» Required action: Extend the page excerpt about the Floating Art 2019 exhibition on Vejle Fjord, continuing on from its final sentence.

BEGIN Page excerpt

The application deadline was march 20th. All applicant will hear from us in april.

(Dansk version HER)

Floating Art 2019 – Cry Me a River is an international exhibition on Vejle Fjord, which connects the waters of Vejle, as water connects people. The exhibition is about the potential of water, its destructive tendencies and the human connection to nature and to each other. The exhibition period is 23 June to 1 September 2019.

Below, you will find information about the concept, inspiration and the application procedure.

The jury who will select this year’s works consists of:

  • Raimundas Malašauskas, internationally renowned curator (Documenta (13), oO, Lithuanian and Cyprus Pavillons Venice Biennale (2013)
  • Mathias Kryger, writer at Politiken, curator and artist
  • Anna Margrethe Pedersen, founder of YEARS, artist and curator at Vestjyllands Kunstpavillon
  • Mette Woller, curator, Vejle Art Museum

FLOATING ART pays an exhibition fee of DKK 25,000. In addition, FLOATING ART pays a production subsidy of DKK 20,000.

The deadline for application is 20 March 2019. You will find a link to the application form and further practical information at the bottom of this page.

Note: Unfortunately, it is not possible to apply to participate in the exhibition unless you have received a personal invitation.

Illustration: Sculpture (Call me Venus) and photo Ceylan Öztrük.

FLOATING ART 2019 - Cry Me a River

You were my sun, you were my earth
But you didn't know all the ways I loved you, no
So you took a chance, made other plans
But I didn't think they would come crashing down, no

- Justin Timberlake, Cry Me a River, 2002

Floating Art 2019 - Cry Me a River is about the potential of water, its destructive tendencies and the human connection to nature and to each other.

Floating Art 2019 - Cry Me a River is a fabulation considering the political, social and climate-threatened landscape that characterises the world and has long-term implications for the future. The exhibition explores the future of humankind and community as the way forward – framed by a science fiction universe providing unlimited space for different thinking and alternative solutions. Floating Art 2019 - Cry Me a River launches the audience on floating experiences in an experimental sci-fi universe, where they are invited to think about the future of humans and community.

This summer, Vejle Fjord transforms into the planet Venusmira – a Greek mythologically inspired sci-fi narrative. We encourage this year’s artists at Floating Art to let themselves be inspired by water, the science fiction genre and its themes regarding gender, bodies, sexuality, solidarity and the world we live in. Like art, science fiction can push boundaries and challenge ways of thinking, and that is what the exhibition wants to focus on.

END Page excerpt
BEGIN Dataset extract

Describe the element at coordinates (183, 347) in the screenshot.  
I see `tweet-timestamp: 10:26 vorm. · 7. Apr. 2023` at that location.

END Dataset extract

» Answer section:
Summary
Cry Me a River is a fabulation about the future of humankind, where the community is the only way forward. The foam-born Venus figure is part of a sci-fi universe on the wet planet Venusmira, named after, and taking the shape of, the transsexual sea snail Miamira alleni. In contrast to the other planets of the galaxy, Venusmira has a fluid, constantly changing organic form. After the end of Earth, Venus tries to lead the beings of Venusmira towards a new social order. The planet can only survive if everyone is connected. However, colonies slowly begin to originate from the community, just as remnants from Earth constantly threaten the peaceful planet.

The title of Floating Art 2019 is inspired by pop singer Justin Timberlake’s song from 2002, Cry Me a River.

Concept

“Science fiction is not predictive; it is descriptive ”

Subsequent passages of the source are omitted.